How to get the probability a prediction is correct from a binary classifier I have an image binary classifier that where class a = 0 and class b = 1
When I receive a prediction of a single image, is working out the probability that the prediction is correct as simple as:
a:  0 = 100%, 0.25 = 50%, 0.5  = 0%
b:  1 = 100%, 0.75 = 50%, 0.5  = 0%
?
 A: $$
P(Correct\vert Category=K) = \dfrac{
P(Category=K\vert Correct)P(Correct)
}{
P(Category=K)
}
$$
$P(Correct)$ is the accuracy. $P(Category=K)$ is how many times you predict category $K$ out of the total number of predictions you make.
For $P(Category=K\vert Correct)$, restrict your predictions to the correct predictions. Then look at what fraction of those are predicted to be $K$.
Unfortunately, you need the true labels to calculate $P(Category=K\vert Correct)$, so you cannot do this in the setting where you're making predictions on data where you truly do not know the labels (e.g., Siri or Alexa doing speech recognition on sentences that have never before been spoken).

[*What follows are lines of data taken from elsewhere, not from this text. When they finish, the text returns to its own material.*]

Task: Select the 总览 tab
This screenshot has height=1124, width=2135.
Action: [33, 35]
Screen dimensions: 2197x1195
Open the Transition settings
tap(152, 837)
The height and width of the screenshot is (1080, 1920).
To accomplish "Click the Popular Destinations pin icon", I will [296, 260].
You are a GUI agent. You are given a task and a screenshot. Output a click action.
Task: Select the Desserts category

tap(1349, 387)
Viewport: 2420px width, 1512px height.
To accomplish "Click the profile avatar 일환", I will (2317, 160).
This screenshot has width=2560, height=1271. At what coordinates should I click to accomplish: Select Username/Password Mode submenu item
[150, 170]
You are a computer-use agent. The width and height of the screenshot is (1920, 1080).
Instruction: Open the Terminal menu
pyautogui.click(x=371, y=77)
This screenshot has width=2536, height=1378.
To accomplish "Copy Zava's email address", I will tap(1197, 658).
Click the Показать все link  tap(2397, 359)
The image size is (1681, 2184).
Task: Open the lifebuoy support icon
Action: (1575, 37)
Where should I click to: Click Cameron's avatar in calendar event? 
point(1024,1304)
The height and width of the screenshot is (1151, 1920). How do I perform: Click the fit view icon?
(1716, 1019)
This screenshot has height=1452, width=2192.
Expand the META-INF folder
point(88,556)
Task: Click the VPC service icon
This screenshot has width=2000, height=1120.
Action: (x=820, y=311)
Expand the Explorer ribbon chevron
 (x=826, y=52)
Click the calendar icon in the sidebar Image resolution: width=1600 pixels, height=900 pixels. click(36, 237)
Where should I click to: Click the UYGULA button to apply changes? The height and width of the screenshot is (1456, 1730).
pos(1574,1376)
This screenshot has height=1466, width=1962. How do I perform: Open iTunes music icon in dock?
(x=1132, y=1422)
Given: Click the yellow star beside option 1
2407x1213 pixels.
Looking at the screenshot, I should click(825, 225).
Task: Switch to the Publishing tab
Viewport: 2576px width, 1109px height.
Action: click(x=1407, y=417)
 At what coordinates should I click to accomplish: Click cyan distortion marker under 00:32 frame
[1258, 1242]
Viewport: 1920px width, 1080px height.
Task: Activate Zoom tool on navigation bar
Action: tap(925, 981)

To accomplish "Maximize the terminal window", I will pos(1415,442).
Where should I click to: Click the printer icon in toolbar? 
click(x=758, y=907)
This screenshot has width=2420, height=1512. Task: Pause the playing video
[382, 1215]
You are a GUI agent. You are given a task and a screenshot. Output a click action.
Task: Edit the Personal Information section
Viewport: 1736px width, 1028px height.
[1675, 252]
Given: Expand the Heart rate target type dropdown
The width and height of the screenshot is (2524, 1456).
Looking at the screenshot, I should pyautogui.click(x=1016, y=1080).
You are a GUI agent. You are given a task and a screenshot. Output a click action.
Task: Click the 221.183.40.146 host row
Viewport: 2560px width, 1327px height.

When you do have the labels (such as in a test set), however, this is related to the positive and negative predictive values, which tell you the probability of a case being positive or negative ($1$ or $0$ in standard categorical encoding) given a prediction of positive or negative, respectively.
But all of this assumes that you're making a categorical prediction. The neural network models you're using return probability values, not categories.